#### Problem description
Copy out the text starting at the line that contains "Viewport: 1568px width, 422px" and ending at the line that contains "pos(246,76)", with no changes.

#### Data entries

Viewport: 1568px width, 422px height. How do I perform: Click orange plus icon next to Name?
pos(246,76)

...

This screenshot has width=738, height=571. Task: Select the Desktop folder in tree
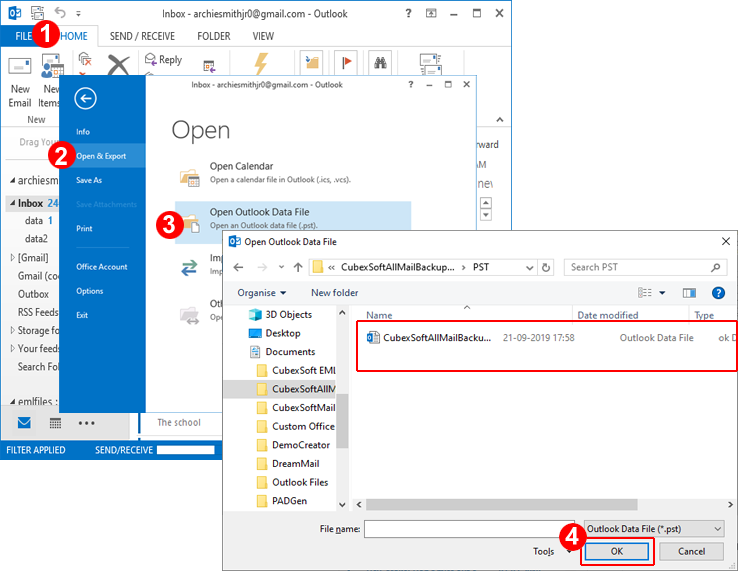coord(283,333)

--

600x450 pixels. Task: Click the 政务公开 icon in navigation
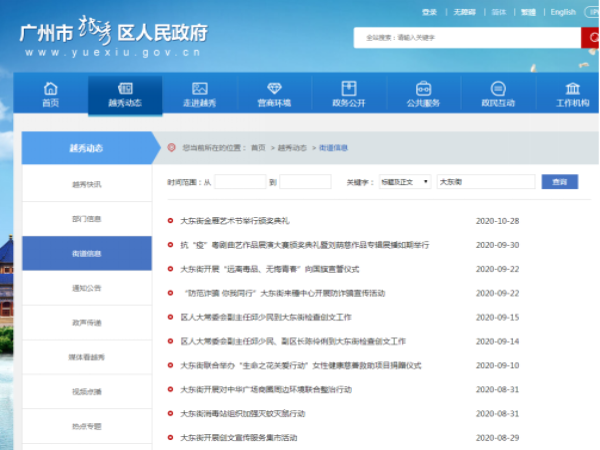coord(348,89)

#### Exercise output
Viewport: 1568px width, 422px height. How do I perform: Click orange plus icon next to Name?
pos(246,76)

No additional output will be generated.